Task goal:
Find the word "computer" in the records and copy every line where it occurs.

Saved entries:

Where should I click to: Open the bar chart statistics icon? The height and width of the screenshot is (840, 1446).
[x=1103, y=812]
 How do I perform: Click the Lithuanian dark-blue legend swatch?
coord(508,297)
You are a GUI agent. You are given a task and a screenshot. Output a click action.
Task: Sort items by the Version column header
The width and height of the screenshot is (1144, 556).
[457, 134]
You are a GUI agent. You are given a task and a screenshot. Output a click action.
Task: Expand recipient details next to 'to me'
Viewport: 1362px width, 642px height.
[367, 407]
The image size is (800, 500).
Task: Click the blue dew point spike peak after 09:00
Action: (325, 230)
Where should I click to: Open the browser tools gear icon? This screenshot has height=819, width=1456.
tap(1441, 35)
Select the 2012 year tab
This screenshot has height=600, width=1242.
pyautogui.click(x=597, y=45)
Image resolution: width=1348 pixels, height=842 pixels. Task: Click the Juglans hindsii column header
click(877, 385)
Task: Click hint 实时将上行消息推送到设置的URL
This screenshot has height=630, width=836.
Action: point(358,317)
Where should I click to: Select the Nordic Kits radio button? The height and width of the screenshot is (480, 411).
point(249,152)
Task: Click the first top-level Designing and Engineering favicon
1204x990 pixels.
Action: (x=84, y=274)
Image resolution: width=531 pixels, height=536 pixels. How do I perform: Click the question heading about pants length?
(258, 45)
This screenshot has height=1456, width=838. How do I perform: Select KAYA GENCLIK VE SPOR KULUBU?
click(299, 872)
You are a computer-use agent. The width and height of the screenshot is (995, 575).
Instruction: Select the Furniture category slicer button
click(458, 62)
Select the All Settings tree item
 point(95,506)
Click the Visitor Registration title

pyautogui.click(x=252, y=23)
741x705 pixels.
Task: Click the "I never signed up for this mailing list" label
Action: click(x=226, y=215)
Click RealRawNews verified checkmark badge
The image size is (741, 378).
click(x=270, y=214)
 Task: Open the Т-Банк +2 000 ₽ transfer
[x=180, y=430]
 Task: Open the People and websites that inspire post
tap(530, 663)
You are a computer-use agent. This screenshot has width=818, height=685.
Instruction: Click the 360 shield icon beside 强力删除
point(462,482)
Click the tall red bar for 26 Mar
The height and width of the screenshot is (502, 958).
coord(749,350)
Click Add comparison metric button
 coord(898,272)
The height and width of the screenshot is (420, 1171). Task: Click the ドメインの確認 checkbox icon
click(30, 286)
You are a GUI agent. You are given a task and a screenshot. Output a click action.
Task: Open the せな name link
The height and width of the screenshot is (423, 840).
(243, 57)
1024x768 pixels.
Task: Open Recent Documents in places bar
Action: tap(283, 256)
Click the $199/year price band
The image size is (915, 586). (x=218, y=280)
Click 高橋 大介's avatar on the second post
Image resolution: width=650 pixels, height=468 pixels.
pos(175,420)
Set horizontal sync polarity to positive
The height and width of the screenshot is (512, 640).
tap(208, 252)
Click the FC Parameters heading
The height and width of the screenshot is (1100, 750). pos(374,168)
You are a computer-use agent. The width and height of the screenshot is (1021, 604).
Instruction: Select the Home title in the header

Response to the exercise:
You are a computer-use agent. The width and height of the screenshot is (995, 575).
You are a computer-use agent. This screenshot has width=818, height=685.
You are a computer-use agent. The width and height of the screenshot is (1021, 604).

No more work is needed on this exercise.